■ Given request ■
Repeat the records below word for word, from the line with "Given: Open the" up to and including the line with "Action: (x=849, y=631)".

# Records provided start

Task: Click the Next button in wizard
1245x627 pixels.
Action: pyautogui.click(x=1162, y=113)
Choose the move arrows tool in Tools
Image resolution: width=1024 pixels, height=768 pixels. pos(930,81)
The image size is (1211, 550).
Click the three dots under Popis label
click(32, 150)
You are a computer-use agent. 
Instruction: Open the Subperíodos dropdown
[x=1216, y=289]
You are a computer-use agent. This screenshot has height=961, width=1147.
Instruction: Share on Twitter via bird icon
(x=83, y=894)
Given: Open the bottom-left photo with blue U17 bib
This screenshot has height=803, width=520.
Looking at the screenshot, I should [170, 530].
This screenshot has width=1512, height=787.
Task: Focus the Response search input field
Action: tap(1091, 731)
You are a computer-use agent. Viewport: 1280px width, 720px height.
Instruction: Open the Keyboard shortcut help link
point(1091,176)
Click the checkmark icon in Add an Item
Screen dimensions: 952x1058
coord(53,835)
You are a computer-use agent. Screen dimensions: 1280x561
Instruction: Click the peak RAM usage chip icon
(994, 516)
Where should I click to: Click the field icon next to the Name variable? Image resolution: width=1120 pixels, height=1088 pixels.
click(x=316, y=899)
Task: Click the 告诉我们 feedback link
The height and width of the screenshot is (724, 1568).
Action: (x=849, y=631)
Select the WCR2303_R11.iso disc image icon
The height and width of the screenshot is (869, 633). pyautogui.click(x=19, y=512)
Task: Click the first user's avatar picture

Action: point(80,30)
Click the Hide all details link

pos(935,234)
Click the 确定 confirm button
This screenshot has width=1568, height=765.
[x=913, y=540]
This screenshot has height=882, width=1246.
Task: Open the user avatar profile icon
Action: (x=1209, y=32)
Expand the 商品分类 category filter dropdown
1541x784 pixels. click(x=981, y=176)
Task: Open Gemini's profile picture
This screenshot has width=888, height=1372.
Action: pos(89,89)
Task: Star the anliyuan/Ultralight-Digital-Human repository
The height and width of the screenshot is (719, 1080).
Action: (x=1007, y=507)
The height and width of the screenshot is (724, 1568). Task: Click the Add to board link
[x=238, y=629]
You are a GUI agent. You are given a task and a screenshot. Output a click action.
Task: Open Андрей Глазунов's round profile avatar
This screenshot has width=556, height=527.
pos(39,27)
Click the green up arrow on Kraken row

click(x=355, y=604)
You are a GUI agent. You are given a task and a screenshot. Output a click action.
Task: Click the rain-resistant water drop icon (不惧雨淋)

# Records provided end

■ Task result ■
Given: Open the bottom-left photo with blue U17 bib
This screenshot has height=803, width=520.
Looking at the screenshot, I should [170, 530].
This screenshot has width=1512, height=787.
Task: Focus the Response search input field
Action: tap(1091, 731)
You are a computer-use agent. Viewport: 1280px width, 720px height.
Instruction: Open the Keyboard shortcut help link
point(1091,176)
Click the checkmark icon in Add an Item
Screen dimensions: 952x1058
coord(53,835)
You are a computer-use agent. Screen dimensions: 1280x561
Instruction: Click the peak RAM usage chip icon
(994, 516)
Where should I click to: Click the field icon next to the Name variable? Image resolution: width=1120 pixels, height=1088 pixels.
click(x=316, y=899)
Task: Click the 告诉我们 feedback link
The height and width of the screenshot is (724, 1568).
Action: (x=849, y=631)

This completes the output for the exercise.